Gold-Rally endet abrupt: Warum 2025 nicht die 1970er sind

Der Goldmarkt erlebte am Freitag einen dramatischen Einbruch, der die Unterschiede zwischen heutigen Spekulationsmärkten und der historischen Gold-Ära der 1970er Jahre deutlich macht. Gehebelte Gold- und Silber-ETFs stürzten um bis zu 60 Prozent ab – ein Verhalten, das eher an Meme-Aktien als an traditionelle Wertspeicher erinnert.

Gold-Befürworter argumentieren gerne mit der langfristigen Wertstabilität des Edelmetalls: Eine Unze Gold konnte angeblich zu allen Zeiten einen anständigen Herrenanzug kaufen. Diese vereinfachte Darstellung verschleiert jedoch erhebliche Volatilität.

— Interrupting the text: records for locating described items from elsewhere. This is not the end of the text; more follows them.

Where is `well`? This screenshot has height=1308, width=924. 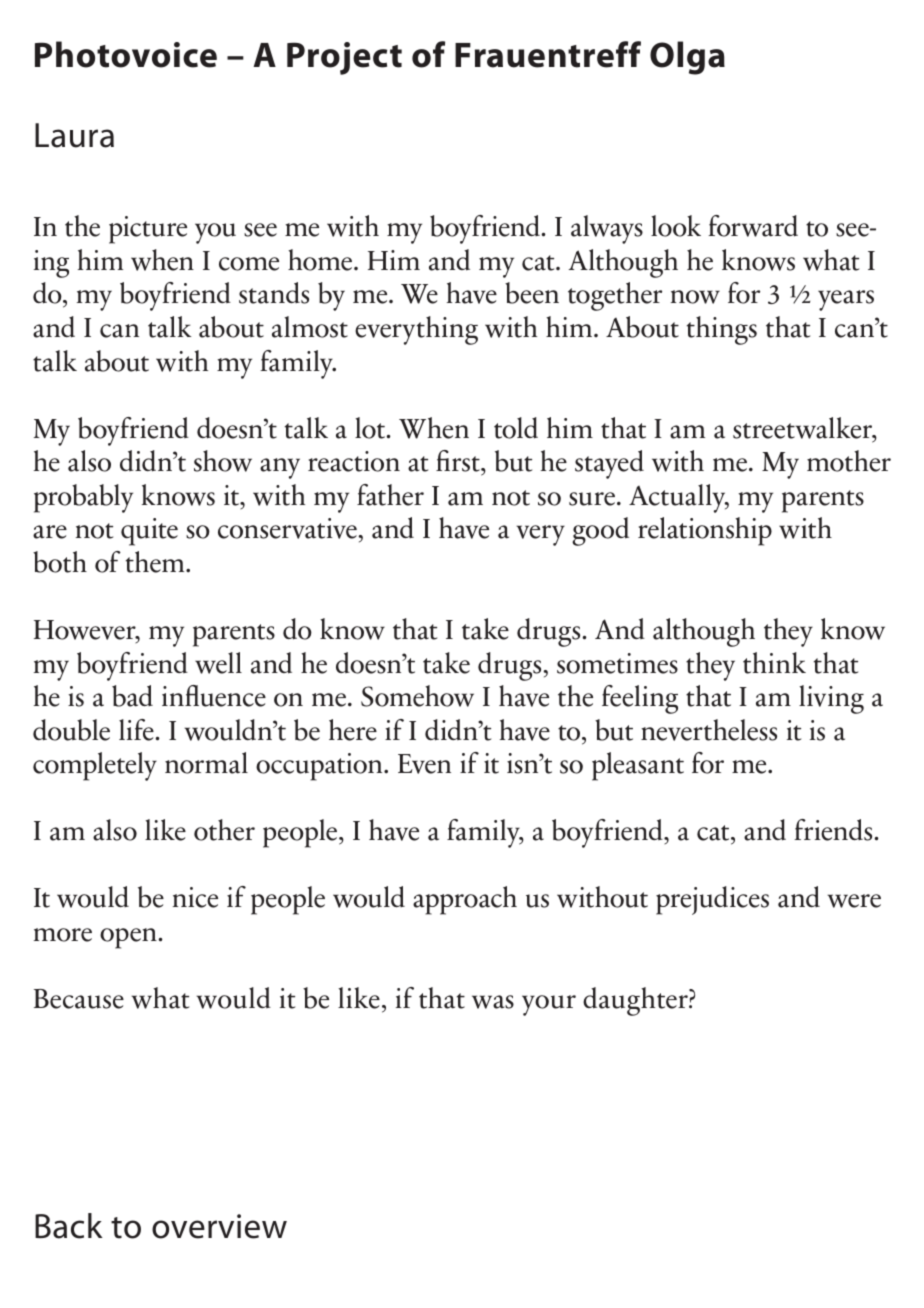
well is located at coordinates (218, 663).
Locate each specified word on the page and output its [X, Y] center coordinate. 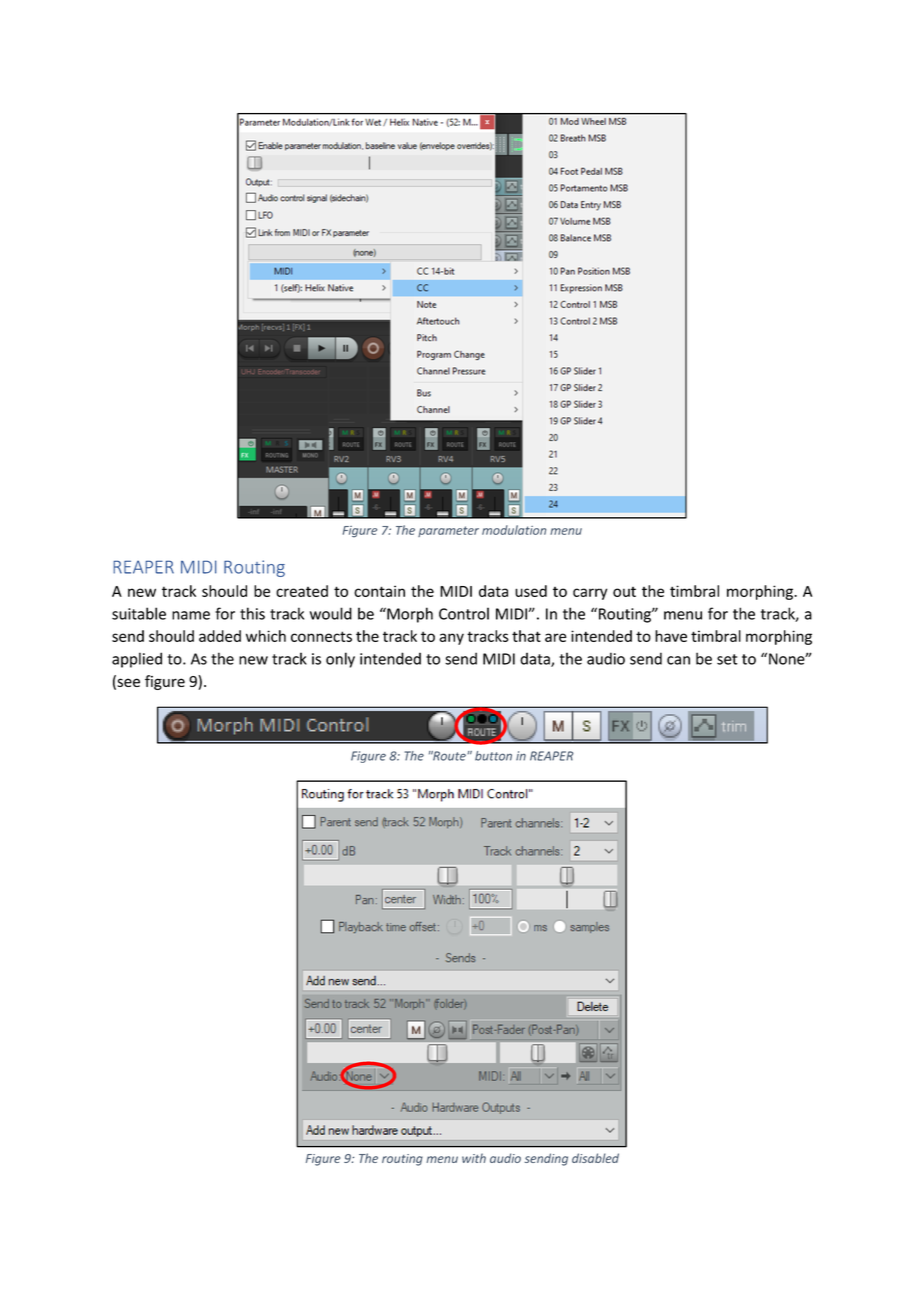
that [526, 636]
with [474, 1158]
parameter [448, 531]
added [220, 636]
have [671, 636]
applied [137, 660]
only [340, 660]
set [727, 659]
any [451, 639]
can [678, 660]
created [302, 591]
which [266, 636]
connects [321, 636]
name [191, 615]
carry [590, 594]
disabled [595, 1158]
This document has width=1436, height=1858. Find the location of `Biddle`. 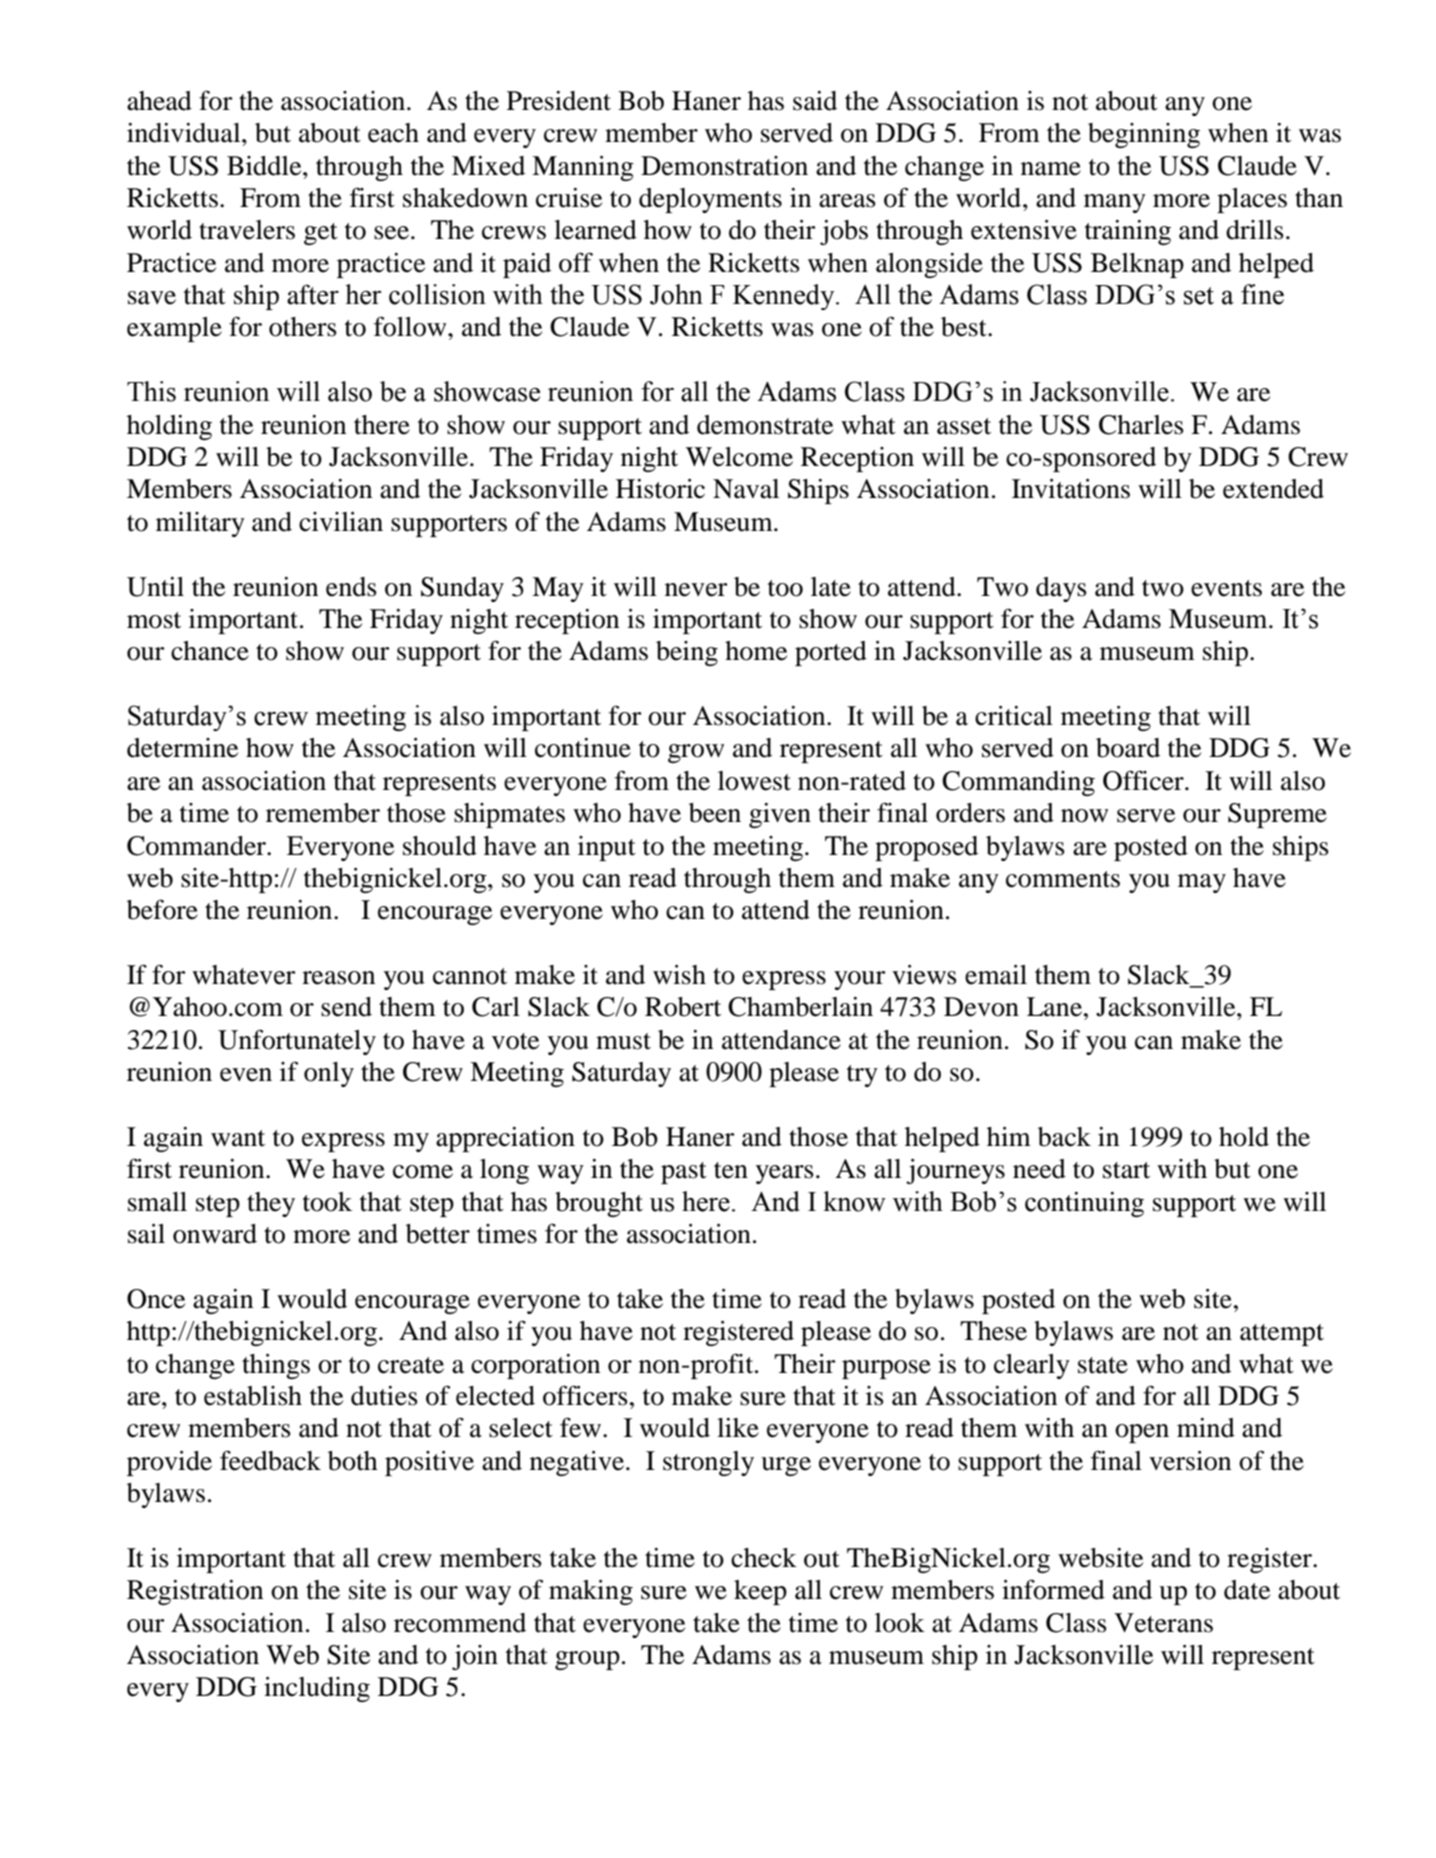

Biddle is located at coordinates (265, 166).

Zu Beginn der 1970er Jahre, vor der Aufhebung der Dollar-Gold-Bindung, reichte eine Unze für einen einfachen Anzug von der Stange. Später im selben Jahrzehnt hätte sie die Polyester-Garderobe aus "Saturday Night Fever" bezahlt, und auf dem Höhepunkt Anfang der 1980er Jahre entsprach ihr Wert einem maßgeschneiderten Power-Anzug.

In den letzten Wochen trieb weniger die Angst vor Dollar-Abwertung als vielmehr pure Gier die Goldpreise nach oben. Das Handelsvolumen des führenden Gold-ETF GLD war im Januar siebenmal so hoch wie im Vorjahresmonat. Beim Silber-ETF stieg das Volumen sogar um das 28-fache.

Moderne Spekulation verändert die Dynamik

Der entscheidende Unterschied zu den 1970er Jahren liegt in der Zugänglichkeit: Privatanleger können heute problemlos und mit Hebel auf Edelmetalle spekulieren. Die gehebelten ETFs UGL und AGQ verzeichneten im vergangenen Monat ein massives Handelsvolumen, bevor sie am Freitag um 21 beziehungsweise 60 Prozent abstürzten.

Ein einzelner Dollar kann durch Hebelprodukte eine deutlich größere Wirkung entfalten als früher. Das macht die Märkte anfälliger für schnelle Auf- und Abschwünge. Rohstoffmärkte benötigen generell nicht viel Spekulationskapital, um parabolisch anzusteigen – oder abzustürzen, wenn alle gleichzeitig die Flucht ergreifen.

Die historische Stabilität des Goldes und die Erinnerung an spektakuläre Gewinne in der Vergangenheit haben seine jüngste Attraktivität gesteigert. Doch die aktuelle Marktdynamik zeigt deutlich: Die Zeiten haben sich fundamental geändert. Moderne Finanzinstrumente ermöglichen schnellere Bewegungen in beide Richtungen.

Parallel zu den Turbulenzen am Goldmarkt setzten die Aktienmärkte ihren Aufschwung fort. Besonders KI-Unternehmen wie Palantir überzeugten mit starken Quartalszahlen. Die größte KI-Nachricht kam jedoch von Elon Musk: Sein KI-Unternehmen xAI wird von SpaceX übernommen, um den "ehrgeizigsten, vertikal integrierten Innovationsmotor auf und außerhalb der Erde" zu bilden. Der Gesamtwert der nicht börsennotierten Unternehmen wird auf 1,25 Billionen Dollar geschätzt.